● What to produce: Transcribe every record verbatim; no pictures.

+++ Provided data +++

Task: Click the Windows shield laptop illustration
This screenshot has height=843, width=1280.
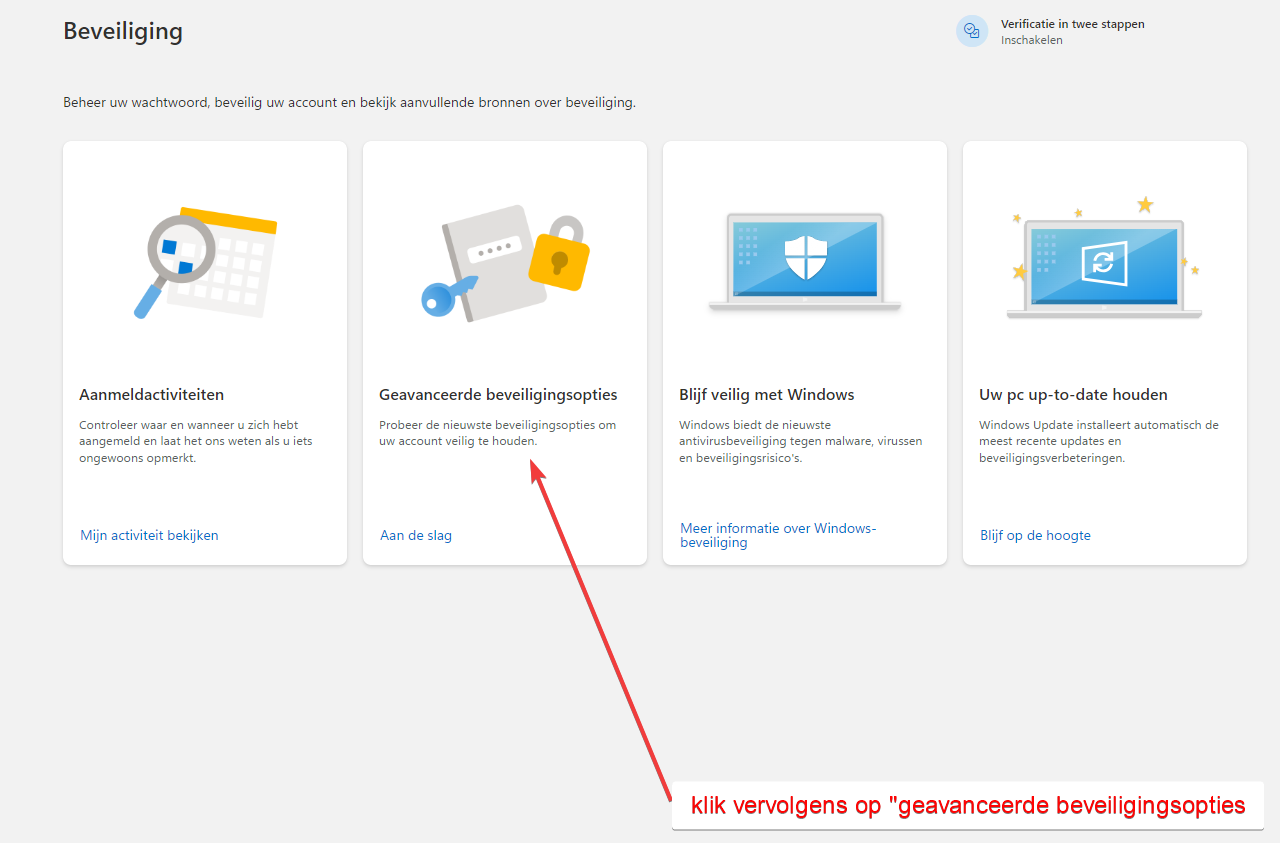Action: pos(804,261)
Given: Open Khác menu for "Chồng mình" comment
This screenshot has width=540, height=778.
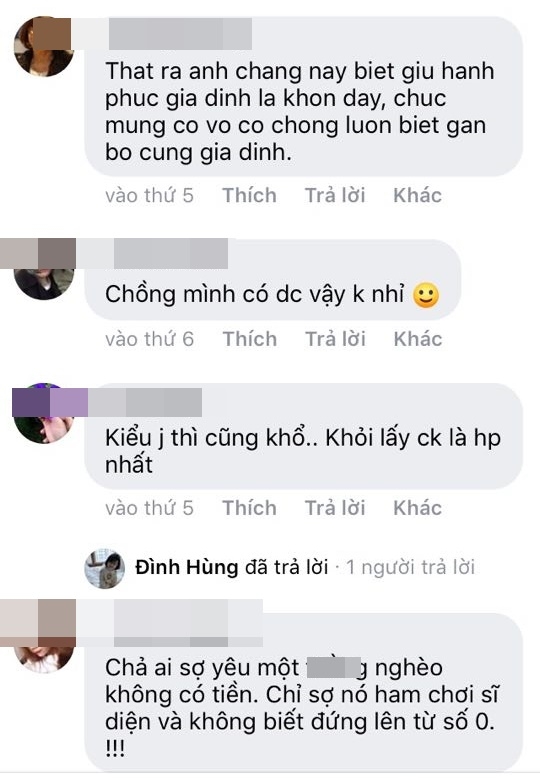Looking at the screenshot, I should pyautogui.click(x=418, y=339).
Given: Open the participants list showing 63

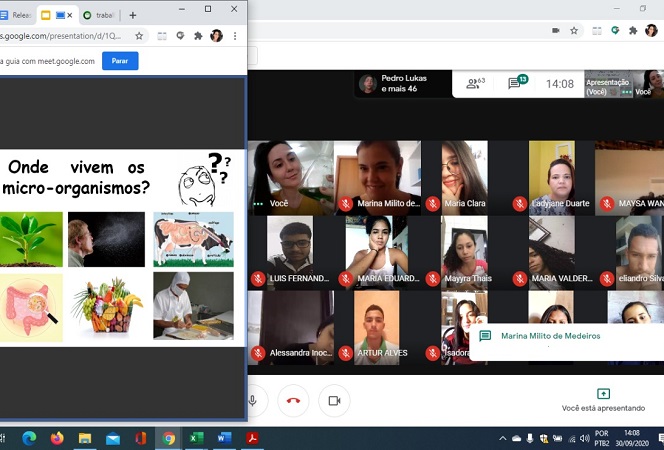Looking at the screenshot, I should coord(475,84).
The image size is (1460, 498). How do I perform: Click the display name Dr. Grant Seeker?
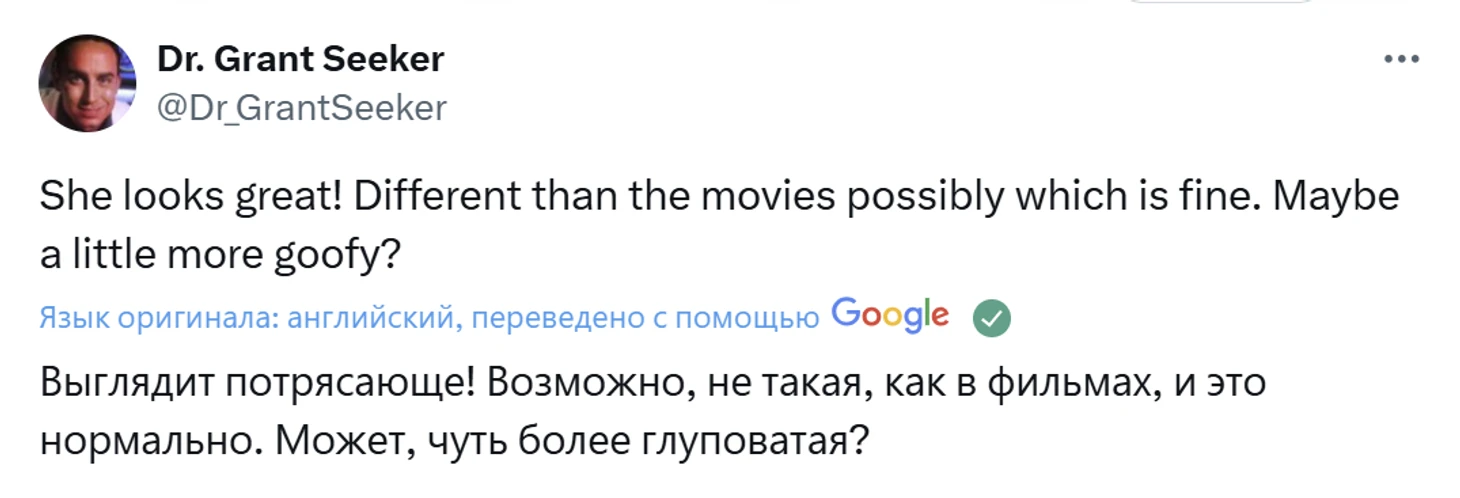pos(300,60)
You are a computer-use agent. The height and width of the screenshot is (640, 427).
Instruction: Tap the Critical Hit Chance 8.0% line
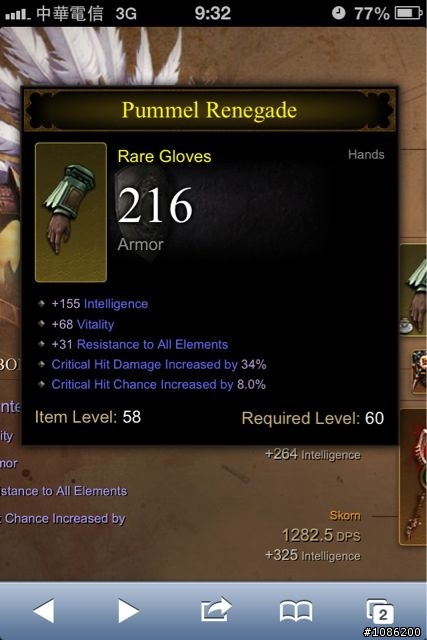point(158,384)
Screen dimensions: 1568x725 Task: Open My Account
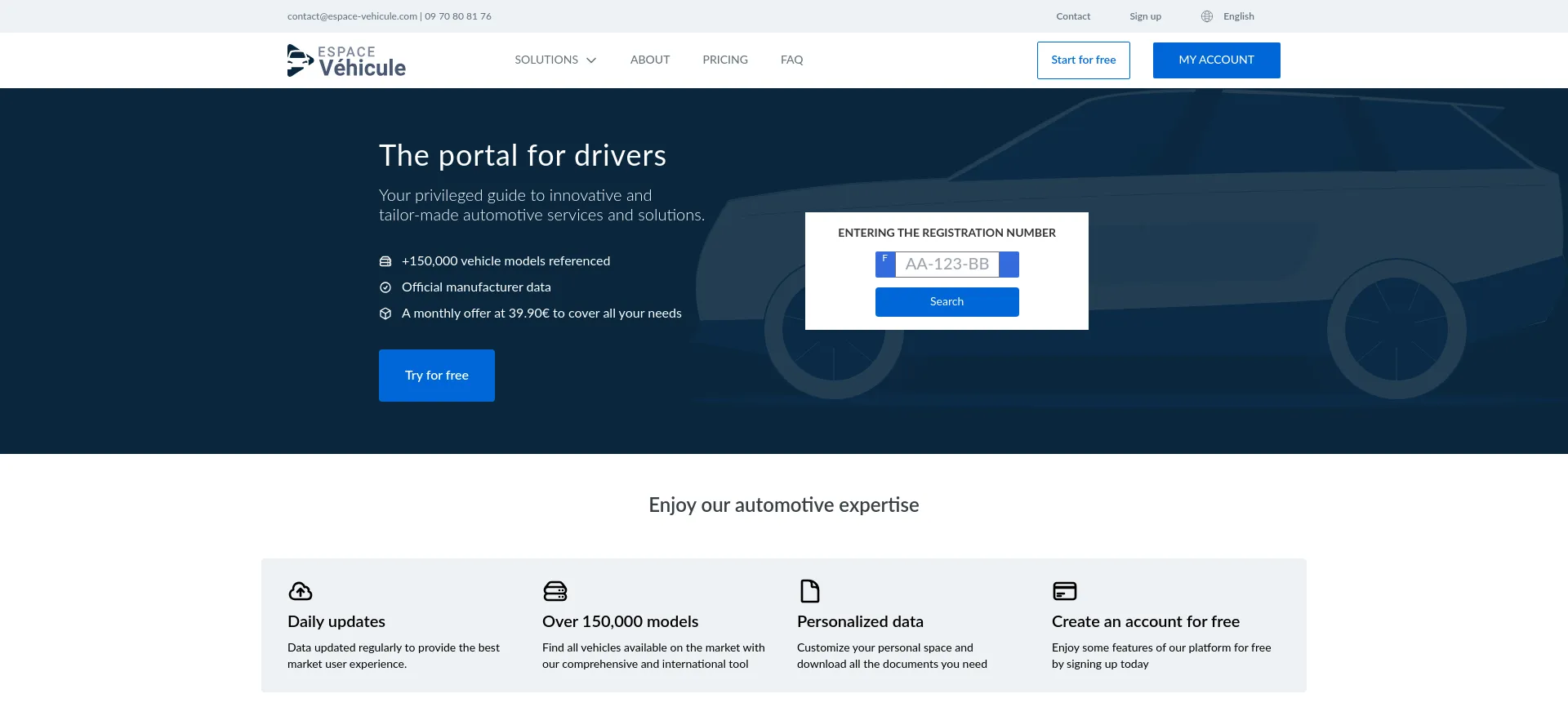1216,60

+++

● Solution:
Task: Click the Windows shield laptop illustration
This screenshot has height=843, width=1280.
Action: pos(804,261)
Given: Open Khác menu for "Chồng mình" comment
This screenshot has width=540, height=778.
Looking at the screenshot, I should pyautogui.click(x=418, y=339).
Given: Open the participants list showing 63

Looking at the screenshot, I should coord(475,84).
The image size is (1460, 498). How do I perform: Click the display name Dr. Grant Seeker?
pos(300,60)
You are a computer-use agent. The height and width of the screenshot is (640, 427).
Instruction: Tap the Critical Hit Chance 8.0% line
point(158,384)
Screen dimensions: 1568x725 Task: Open My Account
1216,60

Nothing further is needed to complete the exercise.